» Work item
Set out every one of the following records as a numbered list, omitting any blank lines.

» Raw data

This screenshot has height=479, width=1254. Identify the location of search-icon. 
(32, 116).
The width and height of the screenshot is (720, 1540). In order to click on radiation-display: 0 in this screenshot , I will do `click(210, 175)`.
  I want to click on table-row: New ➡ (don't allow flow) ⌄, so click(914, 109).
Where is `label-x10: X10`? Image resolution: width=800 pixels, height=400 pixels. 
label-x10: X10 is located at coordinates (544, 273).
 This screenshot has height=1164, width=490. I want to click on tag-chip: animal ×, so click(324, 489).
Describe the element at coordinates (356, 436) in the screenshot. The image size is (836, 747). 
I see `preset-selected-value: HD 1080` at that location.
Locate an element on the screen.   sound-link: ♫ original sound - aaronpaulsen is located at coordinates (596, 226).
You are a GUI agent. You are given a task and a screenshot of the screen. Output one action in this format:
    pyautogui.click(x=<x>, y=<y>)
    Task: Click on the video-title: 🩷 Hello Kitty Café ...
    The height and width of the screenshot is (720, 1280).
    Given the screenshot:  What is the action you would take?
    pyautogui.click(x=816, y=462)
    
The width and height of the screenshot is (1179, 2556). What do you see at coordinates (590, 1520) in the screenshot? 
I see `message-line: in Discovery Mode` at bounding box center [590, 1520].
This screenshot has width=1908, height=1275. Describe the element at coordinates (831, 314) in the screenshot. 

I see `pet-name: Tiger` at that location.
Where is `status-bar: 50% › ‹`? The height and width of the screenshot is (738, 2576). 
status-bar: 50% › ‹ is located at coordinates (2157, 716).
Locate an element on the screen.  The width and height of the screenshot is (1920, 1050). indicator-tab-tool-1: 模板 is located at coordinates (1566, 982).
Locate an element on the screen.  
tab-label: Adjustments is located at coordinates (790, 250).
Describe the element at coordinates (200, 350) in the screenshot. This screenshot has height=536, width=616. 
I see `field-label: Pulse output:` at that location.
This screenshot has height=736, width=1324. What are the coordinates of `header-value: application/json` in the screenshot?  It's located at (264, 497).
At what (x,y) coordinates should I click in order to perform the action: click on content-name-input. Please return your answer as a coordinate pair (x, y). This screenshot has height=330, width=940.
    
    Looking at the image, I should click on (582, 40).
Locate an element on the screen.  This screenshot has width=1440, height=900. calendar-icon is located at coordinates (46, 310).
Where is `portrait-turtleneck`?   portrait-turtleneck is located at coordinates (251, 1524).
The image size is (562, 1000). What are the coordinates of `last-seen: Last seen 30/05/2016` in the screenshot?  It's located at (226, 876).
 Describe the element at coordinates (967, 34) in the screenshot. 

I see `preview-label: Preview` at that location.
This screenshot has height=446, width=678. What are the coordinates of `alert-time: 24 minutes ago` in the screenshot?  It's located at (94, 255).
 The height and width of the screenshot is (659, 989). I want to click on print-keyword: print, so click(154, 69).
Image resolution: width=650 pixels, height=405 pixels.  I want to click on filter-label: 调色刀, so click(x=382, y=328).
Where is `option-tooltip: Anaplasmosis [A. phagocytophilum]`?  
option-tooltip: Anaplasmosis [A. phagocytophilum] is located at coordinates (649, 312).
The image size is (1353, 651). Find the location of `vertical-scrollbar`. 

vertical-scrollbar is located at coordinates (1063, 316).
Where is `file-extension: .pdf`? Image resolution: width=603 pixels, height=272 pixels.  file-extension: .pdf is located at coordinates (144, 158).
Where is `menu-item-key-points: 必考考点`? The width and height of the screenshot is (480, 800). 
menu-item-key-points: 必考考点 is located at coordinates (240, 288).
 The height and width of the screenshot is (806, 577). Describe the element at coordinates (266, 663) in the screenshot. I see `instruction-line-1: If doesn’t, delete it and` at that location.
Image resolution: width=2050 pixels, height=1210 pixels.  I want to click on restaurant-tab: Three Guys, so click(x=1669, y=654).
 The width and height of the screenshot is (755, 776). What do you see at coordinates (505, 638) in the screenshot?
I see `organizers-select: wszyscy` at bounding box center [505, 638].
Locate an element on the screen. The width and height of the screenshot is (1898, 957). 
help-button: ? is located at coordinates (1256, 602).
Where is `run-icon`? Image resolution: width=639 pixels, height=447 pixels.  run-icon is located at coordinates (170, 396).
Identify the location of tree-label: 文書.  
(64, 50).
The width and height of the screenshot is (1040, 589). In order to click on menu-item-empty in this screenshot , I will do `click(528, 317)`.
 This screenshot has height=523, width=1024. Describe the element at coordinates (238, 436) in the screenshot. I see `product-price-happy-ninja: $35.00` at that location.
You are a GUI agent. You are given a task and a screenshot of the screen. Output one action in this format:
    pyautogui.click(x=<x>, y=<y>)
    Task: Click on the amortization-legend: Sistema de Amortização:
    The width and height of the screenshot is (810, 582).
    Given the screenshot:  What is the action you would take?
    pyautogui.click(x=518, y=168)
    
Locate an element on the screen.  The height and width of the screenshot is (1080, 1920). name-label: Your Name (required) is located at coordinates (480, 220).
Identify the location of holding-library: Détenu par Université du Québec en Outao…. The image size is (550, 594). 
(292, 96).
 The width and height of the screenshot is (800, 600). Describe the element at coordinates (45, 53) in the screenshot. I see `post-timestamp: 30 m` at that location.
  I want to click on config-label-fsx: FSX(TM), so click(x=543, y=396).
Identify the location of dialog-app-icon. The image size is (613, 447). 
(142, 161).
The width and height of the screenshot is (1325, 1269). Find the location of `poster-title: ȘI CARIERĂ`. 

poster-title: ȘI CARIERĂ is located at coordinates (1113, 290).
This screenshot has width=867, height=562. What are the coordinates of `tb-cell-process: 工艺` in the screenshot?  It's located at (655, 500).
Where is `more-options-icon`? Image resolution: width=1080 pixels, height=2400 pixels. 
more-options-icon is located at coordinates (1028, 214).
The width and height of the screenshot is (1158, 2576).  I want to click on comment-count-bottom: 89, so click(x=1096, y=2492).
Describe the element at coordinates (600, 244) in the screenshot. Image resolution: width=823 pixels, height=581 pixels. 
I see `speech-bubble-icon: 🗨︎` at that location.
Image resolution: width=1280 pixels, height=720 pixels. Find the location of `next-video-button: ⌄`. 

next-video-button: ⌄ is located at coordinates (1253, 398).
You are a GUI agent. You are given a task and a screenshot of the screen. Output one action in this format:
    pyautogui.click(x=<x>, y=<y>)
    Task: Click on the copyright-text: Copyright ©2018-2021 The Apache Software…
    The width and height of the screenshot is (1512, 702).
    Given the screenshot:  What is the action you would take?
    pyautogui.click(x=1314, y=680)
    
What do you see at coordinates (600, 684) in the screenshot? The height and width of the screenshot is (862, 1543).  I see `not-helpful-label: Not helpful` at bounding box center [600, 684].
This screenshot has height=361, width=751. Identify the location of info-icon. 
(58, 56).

» Result of the task
1. This screenshot has height=479, width=1254. Identify the location of search-icon. 
2. (32, 116).
3. The width and height of the screenshot is (720, 1540). In order to click on radiation-display: 0 in this screenshot , I will do `click(210, 175)`.
4.   I want to click on table-row: New ➡ (don't allow flow) ⌄, so click(914, 109).
5. Where is `label-x10: X10`? Image resolution: width=800 pixels, height=400 pixels. 
6. label-x10: X10 is located at coordinates (544, 273).
7.  This screenshot has height=1164, width=490. I want to click on tag-chip: animal ×, so click(324, 489).
8. Describe the element at coordinates (356, 436) in the screenshot. The image size is (836, 747). 
9. I see `preset-selected-value: HD 1080` at that location.
10. Locate an element on the screen.   sound-link: ♫ original sound - aaronpaulsen is located at coordinates (596, 226).
11. You are a GUI agent. You are given a task and a screenshot of the screen. Output one action in this format:
12.     pyautogui.click(x=<x>, y=<y>)
13.     Task: Click on the video-title: 🩷 Hello Kitty Café ...
14.     The height and width of the screenshot is (720, 1280).
15.     Given the screenshot:  What is the action you would take?
16.     pyautogui.click(x=816, y=462)
17. The width and height of the screenshot is (1179, 2556). What do you see at coordinates (590, 1520) in the screenshot? 
18. I see `message-line: in Discovery Mode` at bounding box center [590, 1520].
19. This screenshot has width=1908, height=1275. Describe the element at coordinates (831, 314) in the screenshot. 
20. I see `pet-name: Tiger` at that location.
21. Where is `status-bar: 50% › ‹`? The height and width of the screenshot is (738, 2576). 
22. status-bar: 50% › ‹ is located at coordinates (2157, 716).
23. Locate an element on the screen.  The width and height of the screenshot is (1920, 1050). indicator-tab-tool-1: 模板 is located at coordinates (1566, 982).
24. Locate an element on the screen.  
25. tab-label: Adjustments is located at coordinates (790, 250).
26. Describe the element at coordinates (200, 350) in the screenshot. This screenshot has height=536, width=616. 
27. I see `field-label: Pulse output:` at that location.
28. This screenshot has height=736, width=1324. What are the coordinates of `header-value: application/json` in the screenshot?  It's located at (264, 497).
29. At what (x,y) coordinates should I click in order to perform the action: click on content-name-input. Please return your answer as a coordinate pair (x, y). This screenshot has height=330, width=940.
30.     Looking at the image, I should click on (582, 40).
31. Locate an element on the screen.  This screenshot has width=1440, height=900. calendar-icon is located at coordinates (46, 310).
32. Where is `portrait-turtleneck`?   portrait-turtleneck is located at coordinates (251, 1524).
33. The image size is (562, 1000). What are the coordinates of `last-seen: Last seen 30/05/2016` in the screenshot?  It's located at (226, 876).
34.  Describe the element at coordinates (967, 34) in the screenshot. 
35. I see `preview-label: Preview` at that location.
36. This screenshot has height=446, width=678. What are the coordinates of `alert-time: 24 minutes ago` in the screenshot?  It's located at (94, 255).
37.  The height and width of the screenshot is (659, 989). I want to click on print-keyword: print, so click(154, 69).
38. Image resolution: width=650 pixels, height=405 pixels.  I want to click on filter-label: 调色刀, so click(x=382, y=328).
39. Where is `option-tooltip: Anaplasmosis [A. phagocytophilum]`?  
40. option-tooltip: Anaplasmosis [A. phagocytophilum] is located at coordinates (649, 312).
41. The image size is (1353, 651). Find the location of `vertical-scrollbar`. 
42. vertical-scrollbar is located at coordinates (1063, 316).
43. Where is `file-extension: .pdf`? Image resolution: width=603 pixels, height=272 pixels.  file-extension: .pdf is located at coordinates (144, 158).
44. Where is `menu-item-key-points: 必考考点`? The width and height of the screenshot is (480, 800). 
45. menu-item-key-points: 必考考点 is located at coordinates (240, 288).
46.  The height and width of the screenshot is (806, 577). Describe the element at coordinates (266, 663) in the screenshot. I see `instruction-line-1: If doesn’t, delete it and` at that location.
47. Image resolution: width=2050 pixels, height=1210 pixels.  I want to click on restaurant-tab: Three Guys, so click(x=1669, y=654).
48.  The width and height of the screenshot is (755, 776). What do you see at coordinates (505, 638) in the screenshot?
49. I see `organizers-select: wszyscy` at bounding box center [505, 638].
50. Locate an element on the screen. The width and height of the screenshot is (1898, 957). 
51. help-button: ? is located at coordinates (1256, 602).
52. Where is `run-icon`? Image resolution: width=639 pixels, height=447 pixels.  run-icon is located at coordinates (170, 396).
53. Identify the location of tree-label: 文書.  
54. (64, 50).
55. The width and height of the screenshot is (1040, 589). In order to click on menu-item-empty in this screenshot , I will do `click(528, 317)`.
56.  This screenshot has height=523, width=1024. Describe the element at coordinates (238, 436) in the screenshot. I see `product-price-happy-ninja: $35.00` at that location.
57. You are a GUI agent. You are given a task and a screenshot of the screen. Output one action in this format:
58.     pyautogui.click(x=<x>, y=<y>)
59.     Task: Click on the amortization-legend: Sistema de Amortização:
60.     The width and height of the screenshot is (810, 582).
61.     Given the screenshot:  What is the action you would take?
62.     pyautogui.click(x=518, y=168)
63. Locate an element on the screen.  The height and width of the screenshot is (1080, 1920). name-label: Your Name (required) is located at coordinates (480, 220).
64. Identify the location of holding-library: Détenu par Université du Québec en Outao…. The image size is (550, 594). 
65. (292, 96).
66.  The width and height of the screenshot is (800, 600). Describe the element at coordinates (45, 53) in the screenshot. I see `post-timestamp: 30 m` at that location.
67.   I want to click on config-label-fsx: FSX(TM), so click(x=543, y=396).
68. Identify the location of dialog-app-icon. The image size is (613, 447). 
69. (142, 161).
70. The width and height of the screenshot is (1325, 1269). Find the location of `poster-title: ȘI CARIERĂ`. 
71. poster-title: ȘI CARIERĂ is located at coordinates (1113, 290).
72. This screenshot has width=867, height=562. What are the coordinates of `tb-cell-process: 工艺` in the screenshot?  It's located at (655, 500).
73. Where is `more-options-icon`? Image resolution: width=1080 pixels, height=2400 pixels. 
74. more-options-icon is located at coordinates (1028, 214).
75. The width and height of the screenshot is (1158, 2576).  I want to click on comment-count-bottom: 89, so click(x=1096, y=2492).
76. Describe the element at coordinates (600, 244) in the screenshot. Image resolution: width=823 pixels, height=581 pixels. 
77. I see `speech-bubble-icon: 🗨︎` at that location.
78. Image resolution: width=1280 pixels, height=720 pixels. Find the location of `next-video-button: ⌄`. 
79. next-video-button: ⌄ is located at coordinates (1253, 398).
80. You are a GUI agent. You are given a task and a screenshot of the screen. Output one action in this format:
81.     pyautogui.click(x=<x>, y=<y>)
82.     Task: Click on the copyright-text: Copyright ©2018-2021 The Apache Software…
83.     The width and height of the screenshot is (1512, 702).
84.     Given the screenshot:  What is the action you would take?
85.     pyautogui.click(x=1314, y=680)
86. What do you see at coordinates (600, 684) in the screenshot? The height and width of the screenshot is (862, 1543).  I see `not-helpful-label: Not helpful` at bounding box center [600, 684].
87. This screenshot has height=361, width=751. Identify the location of info-icon. 
88. (58, 56).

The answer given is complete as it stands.